El convento Nuestra Señora del Carmen de Caravaca de la Cruz acogió recientemente la reunión constitutiva del Patronato de la Fundación del Conde de Santa Ana de las Torres, cuyo objetivo principal es dotar de contenido el interior del inmueble conocido como Casa de San Juan de la Cruz, cuyo exterior ha sido recientemente rehabilitado, y crear un centro cultural de la mística y de la espiritualidad carmelitana, donde se ponga en valor la obra de este personaje universal y su relación con la ciudad de Caravaca.

El Patronato estará presidido por Alfonso de Zulueta, conde de Santa Ana de las Torres, y contará con la presencia del alcalde, José Francisco García, los concejales José Carlos Gómez y José Moreno; el prior de los Carmelitas Descalzos, fray Pascual Gil, y otros miembros de la familia propietaria del inmueble y representantes de la Asociación San Juan de la Cruz.

 El Ayuntamiento caravaqueño forma parte de la Fundación Conde de Santa Ana de las Torres. El Pleno ordinario de febrero tomó conocimiento de los estatutos de la fundación y aprobó que representantes de la Corporación Municipal entraran a formar parte de la misma en calidad de secretarios y vicesecretarios. El pasado 1 de marzo tuvo lugar la firma de la Fundación en la ciudad de Madrid.

El alcalde destacó que, una que vez que el inmueble ha sido recuperado de su estado de ruina con la rehabilitación de las cubiertas y las fachadas, la familia ha tenido el gesto de cederlo al pueblo de Caravaca sin perder la propiedad. «Agradezco la voluntad y el buen entendimiento que han tenido con el Ayuntamiento para llevar a cabo esta actuación, proyecto que ahora afronta una segunda etapa con la rehabilitación del interior y la creación de este centro que dinamizará la vida cultural de Caravaca», expresó el alcalde.
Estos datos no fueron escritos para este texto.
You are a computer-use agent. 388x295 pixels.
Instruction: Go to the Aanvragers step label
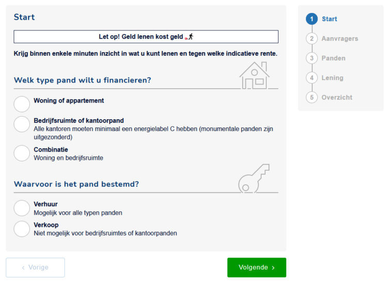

En este sentido, el prior de los carmelitas, Pascual Gil ocd, recordó que el 1 de marzo de 1587, el conventillo fundado por San Juan de la Cruz se trasladó hasta su lugar actual. También destacó «que se trata de un día histórico, donde se busca seguir dinamizando la figura de San Juan de la Cruz en Caravaca», y añadió que «hicimos coincidir la fecha de la creación de la Fundación en Madrid con el traslado del convento para que fuera como una refundación aquí en Caravaca».
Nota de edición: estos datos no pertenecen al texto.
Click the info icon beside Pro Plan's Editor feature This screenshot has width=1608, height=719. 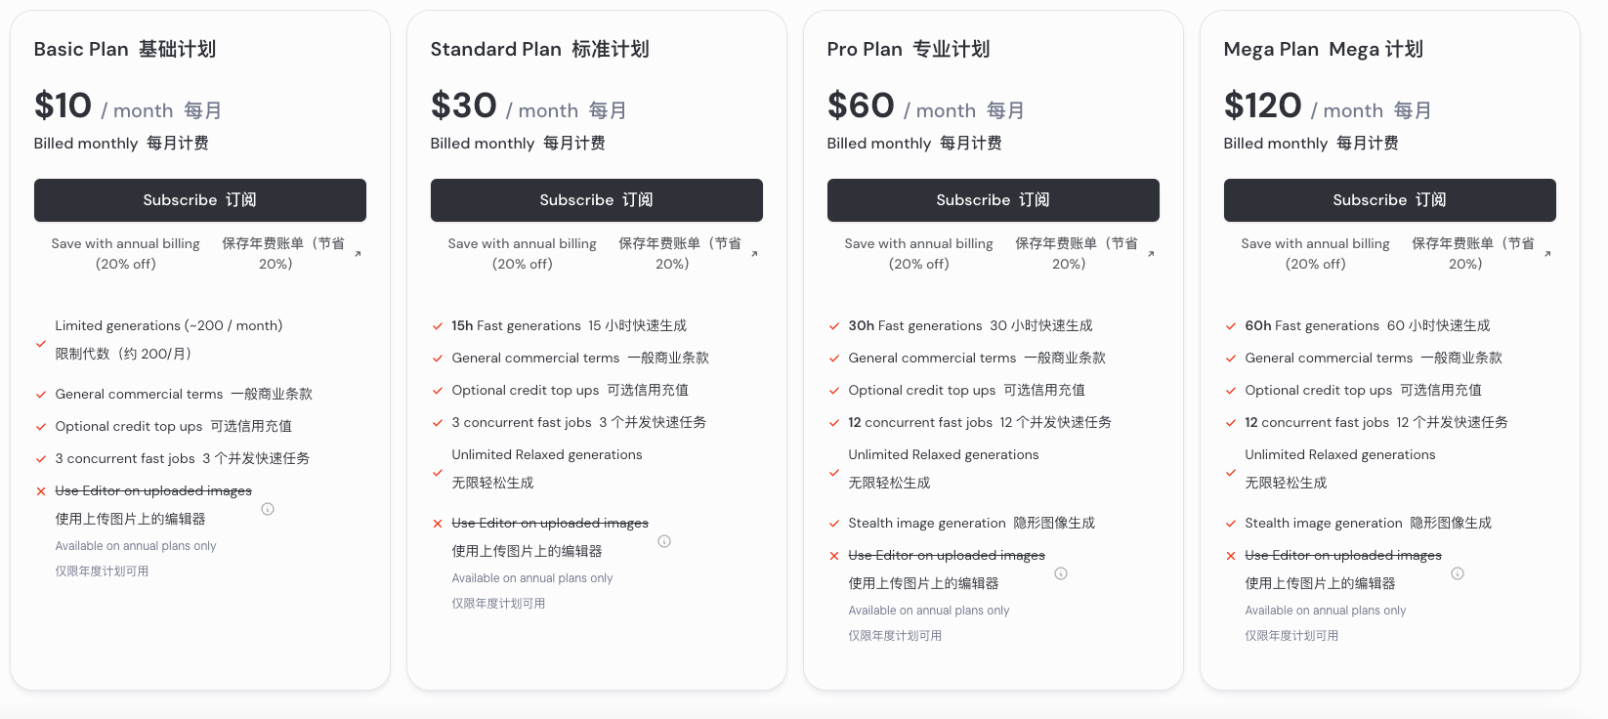pyautogui.click(x=1061, y=573)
Por último, Alfonso de Zulueta agradecía el trabajo de las dos últimas corporaciones por hacer este sueño realidad.

La casita ‘harto pobre’

Según recuerda el cronista oficial de Caravaca, José Antonio Melgares, la ‘casita harto pobre’ fue la que San Juan compró a unos moriscos (según sus propias palabras) para iniciar la fundación carmelita en 1586. A mediados de diciembre de 1586, el propio San Juan de la Cruz, procedente de Granada, llega a Caravaca. «Viene a la fundación de los Descalzos», (afirma el P. Crisógono de Jesús O.C.D. en su libro Vida y Obras de S. Juan de la Cruz. B.A.C 1964. Pag 266. Y años después el P. Dionisio Tomás Sanchís y Guillermo Sena Medina). «Comprada una casita que habitan unos moriscos, y acondicionada como convento, toma posesión el día 18 de diciembre de dicho año».